Text:
□ □ □

The World Health Organization has released a new report, “Antimicrobial resistance: global report on surveillance,” and the findings are not positive. Scientist now claim that antibiotics will soon become ineffective. Antibiotic resistance is growing rapidly and the effects will be costly and dangerous as more treatments become ineffective. Patients will rack up hospital bills faster from longer stays and will require more intensive care as they will remain sick for longer periods of time. Already, certain drug resistant strains pack more power with significantly higher risk of death, as opposed to their non-resistant counterparts.
The bacteria that cause gonorrhea, urinary tract infections (UTIs), sepsis (severe blood infections), pneumonia, and diarrhea have developed to often resist the use of antibiotics and in large percentages, have become unaffected by powerful drugs used as “last resort” medications when the others fail.
Antibiotic resistance is a “major threat to public health,” says Dr. Keiji Fukuda, Assistant Director-General for Health Security at WHO since 2010. He explained it would take “urgent, coordinated action by many stakeholders” but the current outlook suggest that soon, “common infections and minor injuries which have been treatable for decades can once again kill.”
This “post-antibiotic era” may have been mostly caused by misuse and overuse. Especially dangerous to the progression of resistance are the patients who do not finish their full prescription. When antibiotics are stopped because the patient feels better, bacteria can remain present and develop better methods of staying alive, resisting the prescribed drug. As more treatments become ineffective, there is a growing need to find ways to slow antibiotic resistance and look for alternatives. According to Dr. Fukuda, the medical community is taking significant actions towards better prevention of infections, and altering the production, prescription, and use of antibiotics. He warns, if this is not done, the implications will be devastating.

□ □ □

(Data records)
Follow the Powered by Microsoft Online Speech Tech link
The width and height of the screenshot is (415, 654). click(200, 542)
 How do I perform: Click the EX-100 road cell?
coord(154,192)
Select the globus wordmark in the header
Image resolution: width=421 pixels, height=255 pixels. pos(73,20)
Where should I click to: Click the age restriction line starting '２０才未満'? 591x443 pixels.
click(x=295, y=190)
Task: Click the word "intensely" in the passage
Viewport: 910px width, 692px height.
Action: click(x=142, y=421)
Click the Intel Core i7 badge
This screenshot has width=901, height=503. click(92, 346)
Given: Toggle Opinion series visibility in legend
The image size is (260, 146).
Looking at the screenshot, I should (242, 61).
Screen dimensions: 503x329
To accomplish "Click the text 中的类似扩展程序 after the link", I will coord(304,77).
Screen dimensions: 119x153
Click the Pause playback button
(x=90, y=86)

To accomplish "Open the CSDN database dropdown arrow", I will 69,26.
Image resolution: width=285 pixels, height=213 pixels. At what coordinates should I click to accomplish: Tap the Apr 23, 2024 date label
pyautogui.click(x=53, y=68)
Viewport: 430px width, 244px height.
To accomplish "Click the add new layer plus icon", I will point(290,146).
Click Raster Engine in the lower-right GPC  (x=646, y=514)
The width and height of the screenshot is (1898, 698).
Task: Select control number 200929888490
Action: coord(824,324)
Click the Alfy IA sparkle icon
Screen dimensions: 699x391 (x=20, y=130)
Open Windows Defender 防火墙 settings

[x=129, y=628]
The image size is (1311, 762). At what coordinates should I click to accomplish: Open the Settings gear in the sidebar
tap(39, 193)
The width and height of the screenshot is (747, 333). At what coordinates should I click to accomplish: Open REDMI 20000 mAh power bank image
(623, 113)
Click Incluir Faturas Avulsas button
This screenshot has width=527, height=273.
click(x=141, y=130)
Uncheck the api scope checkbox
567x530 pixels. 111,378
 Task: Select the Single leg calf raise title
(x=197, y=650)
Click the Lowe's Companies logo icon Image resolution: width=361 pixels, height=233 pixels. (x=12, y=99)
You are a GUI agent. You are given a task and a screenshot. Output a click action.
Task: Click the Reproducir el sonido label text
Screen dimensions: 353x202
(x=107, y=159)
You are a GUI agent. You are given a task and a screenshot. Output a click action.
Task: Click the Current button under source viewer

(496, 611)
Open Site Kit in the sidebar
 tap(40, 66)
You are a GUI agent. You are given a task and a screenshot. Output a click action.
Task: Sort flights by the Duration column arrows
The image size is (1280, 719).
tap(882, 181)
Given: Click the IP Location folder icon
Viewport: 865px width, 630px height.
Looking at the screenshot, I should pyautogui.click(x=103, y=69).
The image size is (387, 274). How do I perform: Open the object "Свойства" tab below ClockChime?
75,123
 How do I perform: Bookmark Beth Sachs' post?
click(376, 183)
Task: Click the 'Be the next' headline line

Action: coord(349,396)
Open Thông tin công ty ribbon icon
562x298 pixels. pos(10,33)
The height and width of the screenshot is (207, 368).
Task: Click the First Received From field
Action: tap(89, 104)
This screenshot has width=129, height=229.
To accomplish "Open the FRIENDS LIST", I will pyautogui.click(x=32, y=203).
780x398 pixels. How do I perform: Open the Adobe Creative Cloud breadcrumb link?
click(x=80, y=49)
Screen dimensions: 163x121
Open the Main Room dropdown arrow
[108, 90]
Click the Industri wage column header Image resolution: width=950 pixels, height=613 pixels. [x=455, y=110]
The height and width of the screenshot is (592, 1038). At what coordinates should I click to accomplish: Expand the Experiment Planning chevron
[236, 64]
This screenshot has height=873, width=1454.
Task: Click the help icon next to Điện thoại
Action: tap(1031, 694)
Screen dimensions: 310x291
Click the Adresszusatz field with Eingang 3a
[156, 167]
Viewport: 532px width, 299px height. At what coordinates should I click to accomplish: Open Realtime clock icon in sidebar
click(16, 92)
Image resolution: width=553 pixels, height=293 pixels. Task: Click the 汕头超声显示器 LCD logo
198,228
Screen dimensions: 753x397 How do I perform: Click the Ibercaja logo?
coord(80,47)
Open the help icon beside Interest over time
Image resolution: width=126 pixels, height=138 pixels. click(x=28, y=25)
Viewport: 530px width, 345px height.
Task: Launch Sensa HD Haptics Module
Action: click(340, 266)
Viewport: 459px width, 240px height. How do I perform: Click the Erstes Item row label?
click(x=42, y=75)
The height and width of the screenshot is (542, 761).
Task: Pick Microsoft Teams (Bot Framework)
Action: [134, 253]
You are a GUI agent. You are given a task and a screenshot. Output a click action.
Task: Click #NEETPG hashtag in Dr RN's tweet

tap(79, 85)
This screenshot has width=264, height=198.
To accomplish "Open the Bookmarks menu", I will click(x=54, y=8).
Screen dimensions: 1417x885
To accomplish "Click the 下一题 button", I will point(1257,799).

□ □ □

To do:
(A) Copy the passage of the antibiotic resistance article word for word, beginning at the words "The bacteria that" and stopping after the words "the others fail.".
(B) According to the antibiotic resistance article, what position does Dr. Keiji Fukuda hold at WHO?
(C) Write the next part of the antibiotic resistance article, continuing on from its final sentence.

Results for the exercise:
(A)
The bacteria that cause gonorrhea, urinary tract infections (UTIs), sepsis (severe blood infections), pneumonia, and diarrhea have developed to often resist the use of antibiotics and in large percentages, have become unaffected by powerful drugs used as “last resort” medications when the others fail.

(B) Assistant Director-General for Health Security

(C)
Key points in the report highlight four problems in particular. Common hospital infections, predominantly cause by a prevalent intestinal bacteria, can sometimes be life-threatening. These infections cause pneumonia and bloodstream infections and the patients most vulnerable and likely to be affected are newborns and ICU patients. In some countries the treatment given is ineffective in more than half of the patients. The same goes for UTIs, the treatment of which had no resistance when it was created around 1980.
The third issue discovered involves gonorrhea, which daily infects one million people across the globe.It has become resistant to third generation antibiotics. Confirmed failure of treatment has been reported in Canada, the United Kingdom, Austria, Australia, France, Japan, Norway, Slovenia, South Africa, and Sweden. The final main point demonstrates the danger caused by antibiotic resistance. The treatment resistant version of Staphylococcus aureus (the cause of staph infections) is classified as MRSA. Those with the MRSA (methicillin-resistant Staphylococcus aureus) version are 64 percent more likely to die.
Bacteria have started circumventing the treatments by evolving defense mechanisms that “destroy the antibiotic in order to protect themselves,” said Stuart Levy, chair of the board of the Alliance for the Prudent Use of Antibiotics at Tufts University School of Medicine, in Boston. The growing number of ineffective treatments of antibiotic resistant bacteria shows that they are changing more rapidly than medical science can keep up. “Genetics is working against us, almost like a science-fiction story.” He explained they have developed a resistant gene against the drug which protects them. “A bacteria may have developed resistance to five or six antibiotics, so in treatment, you don’t know which one to choose.”